_Passage to read_:
Working with Eamonn McCabe can be hazardous to a reporter’s ego. McCabe’s photographs often convey the essence of an event or a performer with such dramatic succinctness that the writer assigned to the same job is left with the feeling of having turned in a 1,500-word caption.
The first glance at the printed results of our labours frequently comes on a Saturday night in The Cockpit, the pub in which hacks and smudgers (Fleet Street’s favourite term for photographers), wearied by the ceaseless pursuit of truth and beauty at the Observer next door, gather for refreshment. Bracing yourself is easier there.
During my first days as a news reporter I had to fight against a natural feeling of resentment that photographers invariably make it to the pub before writers. It took me a year or two to acknowledge unreservedly that there is a special strain on the photographer that entitles him to the release he enjoys once his film is delivered. The strain is identified with the awareness that he has only a few seconds, perhaps only a fraction of a second, in which to get his day’s work right.

_Information shown_:

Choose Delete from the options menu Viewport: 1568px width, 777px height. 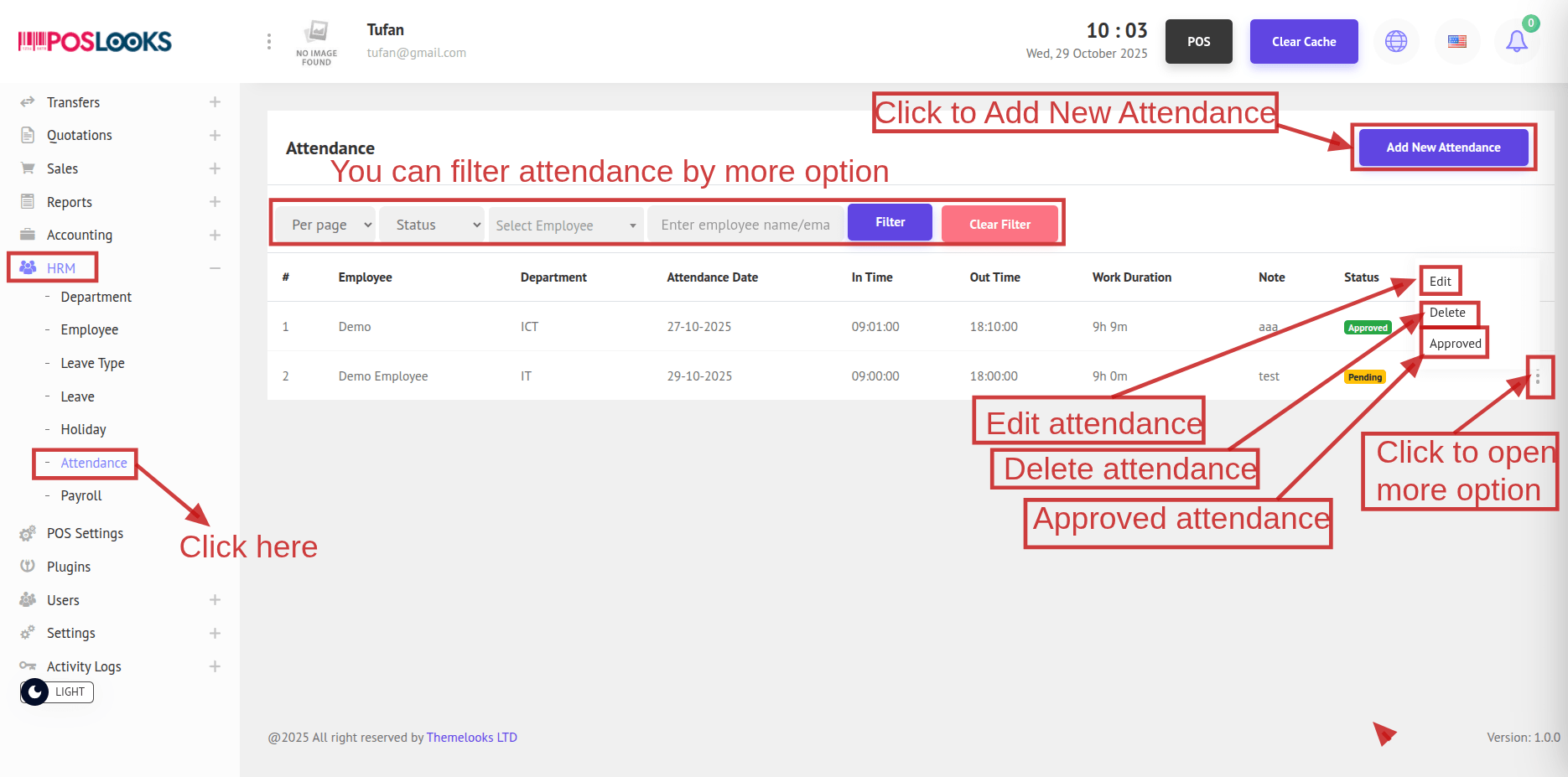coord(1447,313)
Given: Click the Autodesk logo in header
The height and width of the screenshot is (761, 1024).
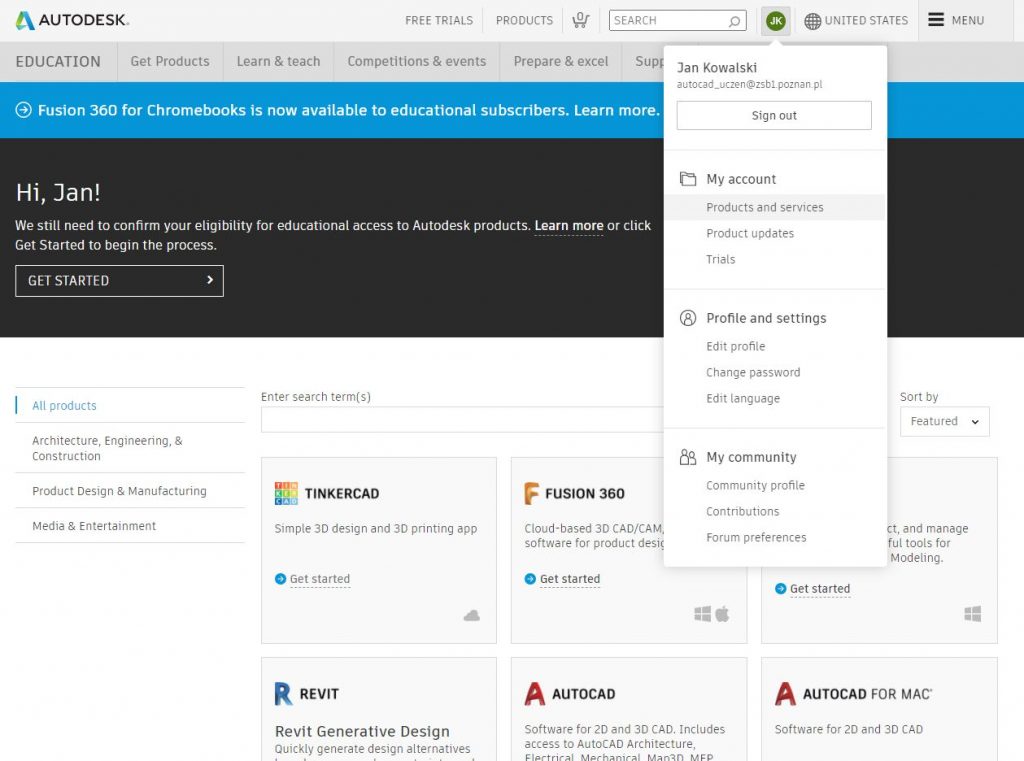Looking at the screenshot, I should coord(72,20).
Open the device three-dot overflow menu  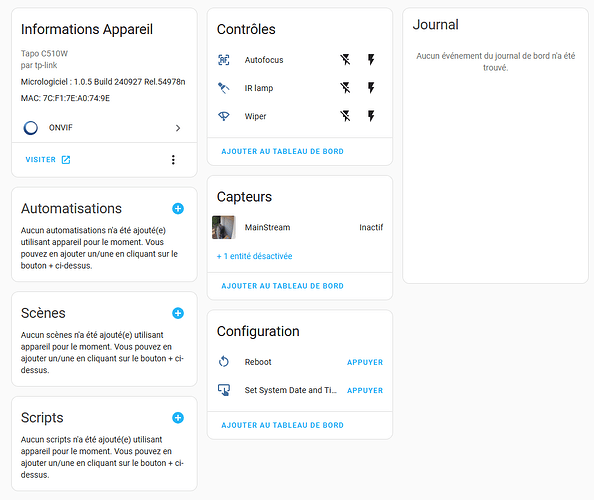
==
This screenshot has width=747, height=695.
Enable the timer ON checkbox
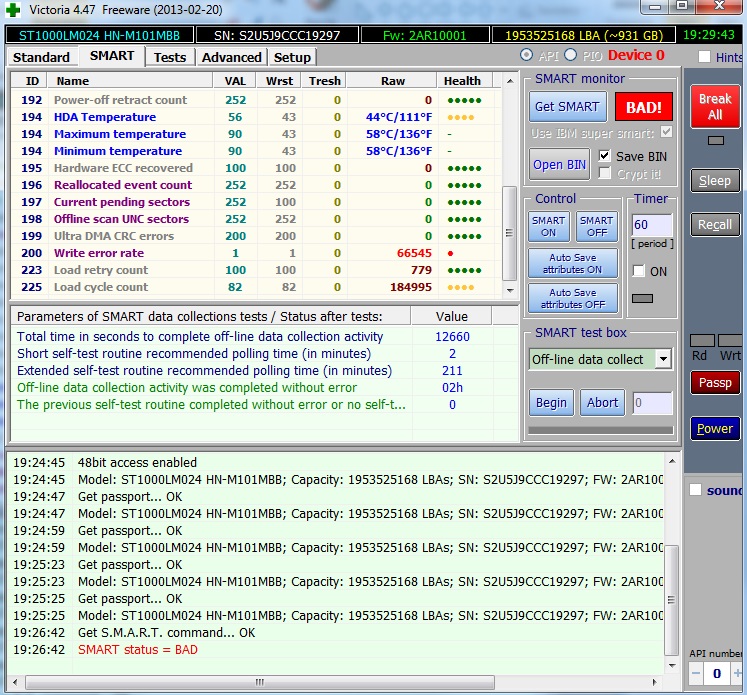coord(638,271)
...
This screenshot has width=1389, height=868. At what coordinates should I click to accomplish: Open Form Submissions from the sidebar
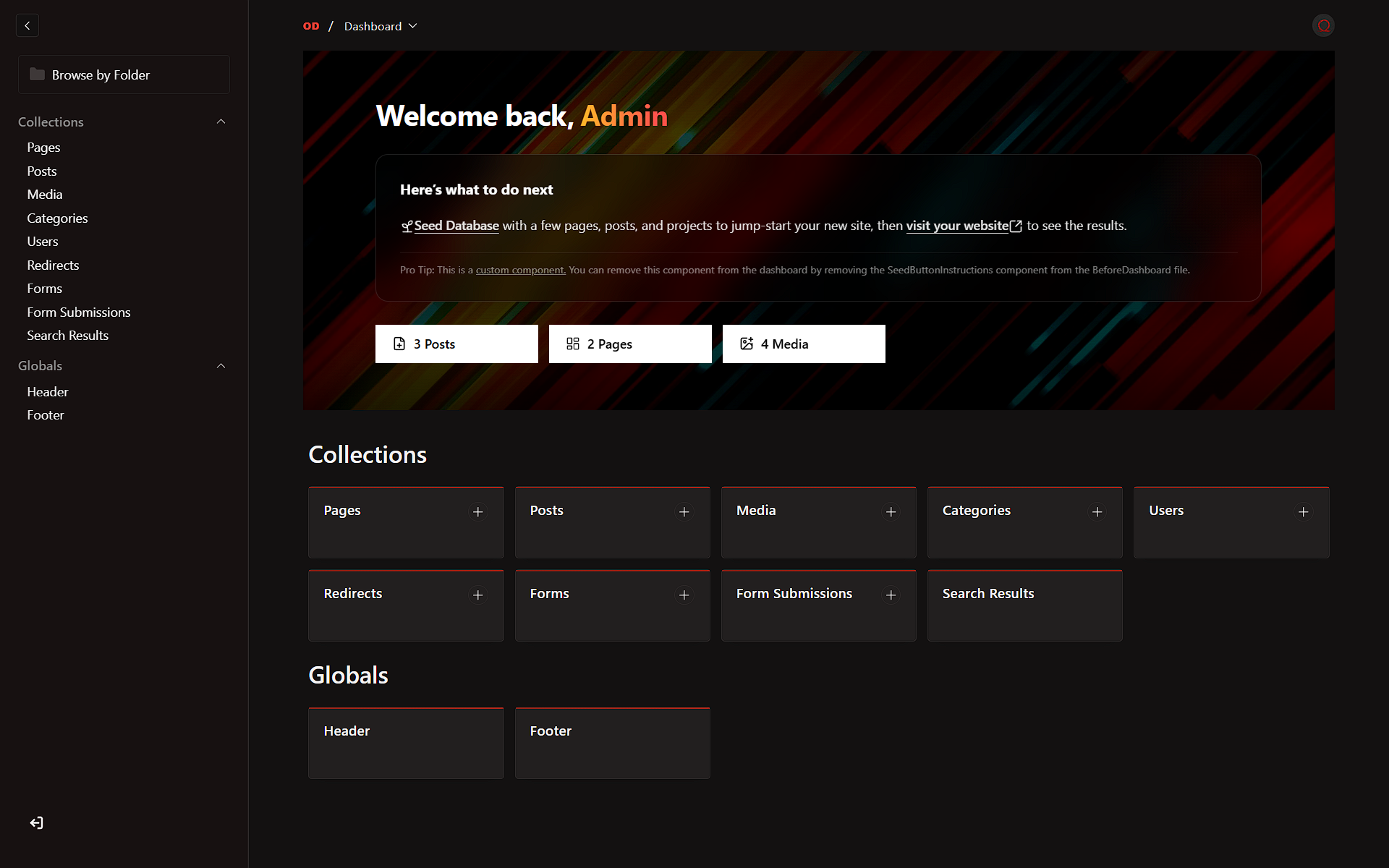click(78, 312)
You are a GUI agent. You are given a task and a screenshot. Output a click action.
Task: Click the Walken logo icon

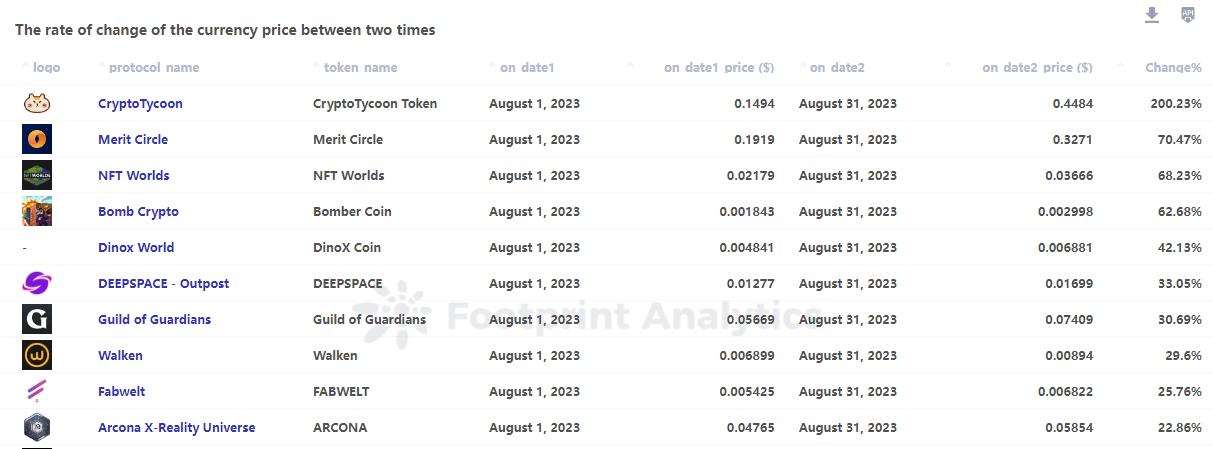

_Written request_: In the piece above on working with Eamonn McCabe, reproduce the part starting at "Working with Eamonn" and ending at "is easier there.".

_Result for this task_:
Working with Eamonn McCabe can be hazardous to a reporter’s ego. McCabe’s photographs often convey the essence of an event or a performer with such dramatic succinctness that the writer assigned to the same job is left with the feeling of having turned in a 1,500-word caption.
The first glance at the printed results of our labours frequently comes on a Saturday night in The Cockpit, the pub in which hacks and smudgers (Fleet Street’s favourite term for photographers), wearied by the ceaseless pursuit of truth and beauty at the Observer next door, gather for refreshment. Bracing yourself is easier there.